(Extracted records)
•••••
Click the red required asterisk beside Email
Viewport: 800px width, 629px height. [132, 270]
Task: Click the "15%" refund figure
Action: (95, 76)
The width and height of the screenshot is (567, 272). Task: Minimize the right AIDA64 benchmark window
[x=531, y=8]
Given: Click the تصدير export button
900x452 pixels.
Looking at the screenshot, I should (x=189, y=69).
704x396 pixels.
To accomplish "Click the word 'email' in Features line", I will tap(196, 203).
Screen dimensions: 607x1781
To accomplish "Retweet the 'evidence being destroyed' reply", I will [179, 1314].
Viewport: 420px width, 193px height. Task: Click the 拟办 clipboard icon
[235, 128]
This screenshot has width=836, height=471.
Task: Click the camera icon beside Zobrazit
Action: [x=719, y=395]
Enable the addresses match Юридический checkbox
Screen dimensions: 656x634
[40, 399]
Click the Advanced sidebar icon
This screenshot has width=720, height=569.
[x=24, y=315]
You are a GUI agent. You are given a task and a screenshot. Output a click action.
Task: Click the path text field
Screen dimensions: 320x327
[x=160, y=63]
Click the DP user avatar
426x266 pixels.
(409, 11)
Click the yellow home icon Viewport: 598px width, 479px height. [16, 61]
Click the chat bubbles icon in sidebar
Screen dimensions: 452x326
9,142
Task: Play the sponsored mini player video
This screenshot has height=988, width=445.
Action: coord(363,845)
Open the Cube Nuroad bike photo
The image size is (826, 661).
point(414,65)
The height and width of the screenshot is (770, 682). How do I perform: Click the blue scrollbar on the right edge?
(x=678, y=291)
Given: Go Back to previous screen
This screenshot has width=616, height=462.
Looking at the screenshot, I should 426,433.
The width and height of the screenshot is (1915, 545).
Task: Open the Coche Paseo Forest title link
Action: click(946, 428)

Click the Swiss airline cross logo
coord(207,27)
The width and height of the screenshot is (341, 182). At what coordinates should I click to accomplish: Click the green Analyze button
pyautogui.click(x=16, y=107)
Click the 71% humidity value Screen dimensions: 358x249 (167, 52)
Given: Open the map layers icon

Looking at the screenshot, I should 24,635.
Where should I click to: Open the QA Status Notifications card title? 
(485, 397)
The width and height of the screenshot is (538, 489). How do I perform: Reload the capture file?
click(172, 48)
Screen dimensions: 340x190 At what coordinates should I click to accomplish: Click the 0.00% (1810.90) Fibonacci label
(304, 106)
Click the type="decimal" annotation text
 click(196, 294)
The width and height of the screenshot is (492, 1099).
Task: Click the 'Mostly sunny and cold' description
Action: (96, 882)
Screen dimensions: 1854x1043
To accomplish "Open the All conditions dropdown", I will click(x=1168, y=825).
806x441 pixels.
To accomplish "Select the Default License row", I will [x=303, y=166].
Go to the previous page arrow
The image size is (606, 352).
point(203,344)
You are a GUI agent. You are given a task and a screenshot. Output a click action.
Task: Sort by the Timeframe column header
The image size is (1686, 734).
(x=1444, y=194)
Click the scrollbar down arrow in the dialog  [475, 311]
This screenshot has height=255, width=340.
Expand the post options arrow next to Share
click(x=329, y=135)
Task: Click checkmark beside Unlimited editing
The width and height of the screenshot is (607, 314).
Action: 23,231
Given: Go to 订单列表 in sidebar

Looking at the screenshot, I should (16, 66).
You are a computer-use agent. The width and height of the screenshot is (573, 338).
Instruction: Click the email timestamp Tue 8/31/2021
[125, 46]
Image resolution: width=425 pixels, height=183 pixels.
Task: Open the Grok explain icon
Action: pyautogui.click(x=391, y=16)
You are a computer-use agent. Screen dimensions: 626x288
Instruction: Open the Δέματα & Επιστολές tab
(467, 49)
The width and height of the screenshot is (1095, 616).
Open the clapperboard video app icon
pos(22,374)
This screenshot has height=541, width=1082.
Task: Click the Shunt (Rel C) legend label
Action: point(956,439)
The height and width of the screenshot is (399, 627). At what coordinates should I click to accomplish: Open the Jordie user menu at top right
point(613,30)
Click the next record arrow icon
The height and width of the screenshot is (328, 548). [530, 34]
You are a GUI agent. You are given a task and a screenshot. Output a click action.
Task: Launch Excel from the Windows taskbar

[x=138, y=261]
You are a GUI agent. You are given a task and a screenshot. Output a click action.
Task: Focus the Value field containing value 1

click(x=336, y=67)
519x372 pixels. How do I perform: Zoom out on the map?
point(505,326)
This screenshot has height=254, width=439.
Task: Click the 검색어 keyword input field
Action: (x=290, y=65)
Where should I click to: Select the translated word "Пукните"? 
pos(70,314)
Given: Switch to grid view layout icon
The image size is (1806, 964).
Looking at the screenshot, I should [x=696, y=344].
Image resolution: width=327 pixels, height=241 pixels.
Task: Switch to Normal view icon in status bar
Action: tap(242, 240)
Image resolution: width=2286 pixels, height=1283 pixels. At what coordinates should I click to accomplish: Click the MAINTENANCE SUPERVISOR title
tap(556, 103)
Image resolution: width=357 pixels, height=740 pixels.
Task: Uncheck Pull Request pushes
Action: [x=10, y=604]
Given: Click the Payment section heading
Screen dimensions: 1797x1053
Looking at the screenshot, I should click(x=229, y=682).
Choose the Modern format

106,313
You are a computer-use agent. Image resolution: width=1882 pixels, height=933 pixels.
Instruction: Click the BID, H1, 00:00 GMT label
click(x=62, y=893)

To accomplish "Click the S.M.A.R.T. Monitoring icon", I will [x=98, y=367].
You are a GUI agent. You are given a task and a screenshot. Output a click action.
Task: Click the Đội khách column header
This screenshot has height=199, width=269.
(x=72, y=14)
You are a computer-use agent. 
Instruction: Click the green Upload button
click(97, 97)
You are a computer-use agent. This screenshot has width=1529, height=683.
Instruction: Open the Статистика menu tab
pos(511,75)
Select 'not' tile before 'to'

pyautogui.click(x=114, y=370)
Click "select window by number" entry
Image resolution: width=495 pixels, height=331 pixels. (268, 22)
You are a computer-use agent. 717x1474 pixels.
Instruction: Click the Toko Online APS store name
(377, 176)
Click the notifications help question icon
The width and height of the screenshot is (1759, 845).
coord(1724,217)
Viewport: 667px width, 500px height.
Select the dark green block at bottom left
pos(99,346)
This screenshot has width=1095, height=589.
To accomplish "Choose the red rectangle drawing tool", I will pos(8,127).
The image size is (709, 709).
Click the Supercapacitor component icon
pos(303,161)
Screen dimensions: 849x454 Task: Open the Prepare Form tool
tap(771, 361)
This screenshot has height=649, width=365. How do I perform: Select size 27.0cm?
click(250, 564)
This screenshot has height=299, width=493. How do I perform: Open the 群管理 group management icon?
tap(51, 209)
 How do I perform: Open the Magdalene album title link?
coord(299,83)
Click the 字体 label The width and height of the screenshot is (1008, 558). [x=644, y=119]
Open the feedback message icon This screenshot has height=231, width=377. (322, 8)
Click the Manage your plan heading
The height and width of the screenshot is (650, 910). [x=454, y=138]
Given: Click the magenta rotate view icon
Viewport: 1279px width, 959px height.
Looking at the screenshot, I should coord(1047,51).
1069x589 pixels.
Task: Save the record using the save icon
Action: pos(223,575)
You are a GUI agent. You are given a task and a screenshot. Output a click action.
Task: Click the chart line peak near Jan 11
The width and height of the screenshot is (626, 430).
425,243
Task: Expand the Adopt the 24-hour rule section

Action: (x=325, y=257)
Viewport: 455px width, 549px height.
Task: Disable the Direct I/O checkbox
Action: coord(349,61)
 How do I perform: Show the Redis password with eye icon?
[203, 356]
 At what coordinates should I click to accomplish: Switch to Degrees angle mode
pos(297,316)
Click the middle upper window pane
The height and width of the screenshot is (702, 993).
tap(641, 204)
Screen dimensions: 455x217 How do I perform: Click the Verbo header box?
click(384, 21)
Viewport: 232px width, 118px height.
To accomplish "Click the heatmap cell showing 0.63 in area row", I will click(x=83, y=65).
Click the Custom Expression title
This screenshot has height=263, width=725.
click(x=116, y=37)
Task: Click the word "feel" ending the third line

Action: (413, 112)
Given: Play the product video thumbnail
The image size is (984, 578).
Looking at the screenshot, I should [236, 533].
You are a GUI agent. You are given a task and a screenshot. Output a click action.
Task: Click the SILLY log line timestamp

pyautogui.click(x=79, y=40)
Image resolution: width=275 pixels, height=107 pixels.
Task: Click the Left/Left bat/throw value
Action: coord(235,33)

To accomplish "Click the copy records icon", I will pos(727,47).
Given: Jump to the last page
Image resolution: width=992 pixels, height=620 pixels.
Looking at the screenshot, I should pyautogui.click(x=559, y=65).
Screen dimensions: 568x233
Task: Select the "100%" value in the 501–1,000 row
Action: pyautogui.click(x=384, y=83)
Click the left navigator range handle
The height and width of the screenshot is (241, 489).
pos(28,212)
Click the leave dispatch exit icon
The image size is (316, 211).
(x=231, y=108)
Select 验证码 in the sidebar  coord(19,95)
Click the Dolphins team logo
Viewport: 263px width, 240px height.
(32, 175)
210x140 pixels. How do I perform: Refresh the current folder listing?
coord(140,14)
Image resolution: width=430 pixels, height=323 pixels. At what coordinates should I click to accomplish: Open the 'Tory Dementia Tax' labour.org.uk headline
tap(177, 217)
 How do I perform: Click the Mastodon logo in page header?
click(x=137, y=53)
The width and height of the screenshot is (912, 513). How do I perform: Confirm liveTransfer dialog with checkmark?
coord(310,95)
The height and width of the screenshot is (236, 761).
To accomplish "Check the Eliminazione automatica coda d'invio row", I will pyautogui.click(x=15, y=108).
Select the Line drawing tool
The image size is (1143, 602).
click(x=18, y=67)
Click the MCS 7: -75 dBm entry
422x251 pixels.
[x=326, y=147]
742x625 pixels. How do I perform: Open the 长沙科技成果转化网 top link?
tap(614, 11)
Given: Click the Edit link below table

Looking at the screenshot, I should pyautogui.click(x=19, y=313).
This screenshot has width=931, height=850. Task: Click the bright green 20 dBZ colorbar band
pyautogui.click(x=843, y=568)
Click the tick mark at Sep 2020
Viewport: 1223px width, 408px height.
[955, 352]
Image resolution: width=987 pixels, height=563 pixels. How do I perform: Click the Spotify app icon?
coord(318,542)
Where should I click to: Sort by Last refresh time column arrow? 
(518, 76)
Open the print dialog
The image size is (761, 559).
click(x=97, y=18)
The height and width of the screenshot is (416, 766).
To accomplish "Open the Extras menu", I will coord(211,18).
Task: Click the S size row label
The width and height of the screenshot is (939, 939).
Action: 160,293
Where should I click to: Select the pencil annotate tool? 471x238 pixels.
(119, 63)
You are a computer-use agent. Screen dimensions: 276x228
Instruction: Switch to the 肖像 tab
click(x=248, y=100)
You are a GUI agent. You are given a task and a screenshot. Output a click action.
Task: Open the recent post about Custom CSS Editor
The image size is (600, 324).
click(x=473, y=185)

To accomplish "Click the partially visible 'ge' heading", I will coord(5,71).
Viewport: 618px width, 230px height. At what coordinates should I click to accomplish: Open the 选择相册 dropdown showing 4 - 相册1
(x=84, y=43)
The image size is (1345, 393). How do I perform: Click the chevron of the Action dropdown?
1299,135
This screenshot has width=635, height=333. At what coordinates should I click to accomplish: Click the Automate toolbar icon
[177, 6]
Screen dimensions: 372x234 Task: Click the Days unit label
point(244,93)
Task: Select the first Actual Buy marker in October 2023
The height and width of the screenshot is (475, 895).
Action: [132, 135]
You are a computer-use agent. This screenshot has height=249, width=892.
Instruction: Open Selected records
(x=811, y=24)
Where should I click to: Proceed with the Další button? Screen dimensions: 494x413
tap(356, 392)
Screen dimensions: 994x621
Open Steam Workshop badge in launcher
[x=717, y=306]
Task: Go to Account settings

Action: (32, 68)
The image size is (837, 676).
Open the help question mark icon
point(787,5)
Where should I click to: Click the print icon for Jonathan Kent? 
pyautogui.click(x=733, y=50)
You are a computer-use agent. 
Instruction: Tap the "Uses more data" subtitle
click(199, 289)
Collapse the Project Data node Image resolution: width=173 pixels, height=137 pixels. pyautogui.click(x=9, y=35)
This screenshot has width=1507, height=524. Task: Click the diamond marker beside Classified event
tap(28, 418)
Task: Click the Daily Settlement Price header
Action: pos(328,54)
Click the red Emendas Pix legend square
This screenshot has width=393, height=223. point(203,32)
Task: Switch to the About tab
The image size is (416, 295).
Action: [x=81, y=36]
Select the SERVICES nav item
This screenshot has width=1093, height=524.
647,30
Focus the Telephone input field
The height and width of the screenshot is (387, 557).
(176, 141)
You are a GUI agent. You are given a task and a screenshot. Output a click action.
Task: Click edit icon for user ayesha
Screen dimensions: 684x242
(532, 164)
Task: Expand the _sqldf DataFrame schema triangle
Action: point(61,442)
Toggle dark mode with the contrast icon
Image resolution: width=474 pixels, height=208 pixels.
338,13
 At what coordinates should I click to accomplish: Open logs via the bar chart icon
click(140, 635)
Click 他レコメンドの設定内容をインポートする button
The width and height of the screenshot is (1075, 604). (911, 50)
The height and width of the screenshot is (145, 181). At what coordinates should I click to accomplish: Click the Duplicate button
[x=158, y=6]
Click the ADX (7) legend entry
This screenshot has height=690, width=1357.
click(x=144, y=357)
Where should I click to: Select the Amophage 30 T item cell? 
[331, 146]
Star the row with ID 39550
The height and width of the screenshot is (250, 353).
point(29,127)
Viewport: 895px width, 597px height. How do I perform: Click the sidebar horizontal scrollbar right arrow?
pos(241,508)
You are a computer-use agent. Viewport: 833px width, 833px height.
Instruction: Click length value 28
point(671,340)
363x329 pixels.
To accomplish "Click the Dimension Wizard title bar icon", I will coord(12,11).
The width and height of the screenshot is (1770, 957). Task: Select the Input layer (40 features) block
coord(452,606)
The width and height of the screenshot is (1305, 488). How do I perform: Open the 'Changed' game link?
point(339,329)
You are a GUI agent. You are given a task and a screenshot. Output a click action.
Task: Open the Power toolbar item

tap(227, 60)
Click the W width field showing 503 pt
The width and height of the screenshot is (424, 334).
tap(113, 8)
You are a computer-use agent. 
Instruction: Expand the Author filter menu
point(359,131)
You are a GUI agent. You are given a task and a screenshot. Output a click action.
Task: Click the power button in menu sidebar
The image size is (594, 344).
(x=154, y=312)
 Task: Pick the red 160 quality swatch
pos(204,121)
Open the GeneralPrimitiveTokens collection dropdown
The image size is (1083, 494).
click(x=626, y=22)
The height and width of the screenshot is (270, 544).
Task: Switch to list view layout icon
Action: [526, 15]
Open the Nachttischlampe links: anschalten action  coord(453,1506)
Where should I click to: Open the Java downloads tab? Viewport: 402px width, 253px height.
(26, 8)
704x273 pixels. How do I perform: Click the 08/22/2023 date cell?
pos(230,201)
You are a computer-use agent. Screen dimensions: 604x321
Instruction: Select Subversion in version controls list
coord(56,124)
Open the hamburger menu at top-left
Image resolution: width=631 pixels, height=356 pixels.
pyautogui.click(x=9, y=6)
•••••
**Task to carry out:**
Above are records; repeat only the lines starting at the line with "Instruction: Open Selected records" and ending at the line with "The image size is (837, 676).", exactly as they appear, both included.

**Final answer:**
Instruction: Open Selected records
(x=811, y=24)
Where should I click to: Proceed with the Další button? Screen dimensions: 494x413
tap(356, 392)
Screen dimensions: 994x621
Open Steam Workshop badge in launcher
[x=717, y=306]
Task: Go to Account settings

Action: (32, 68)
The image size is (837, 676).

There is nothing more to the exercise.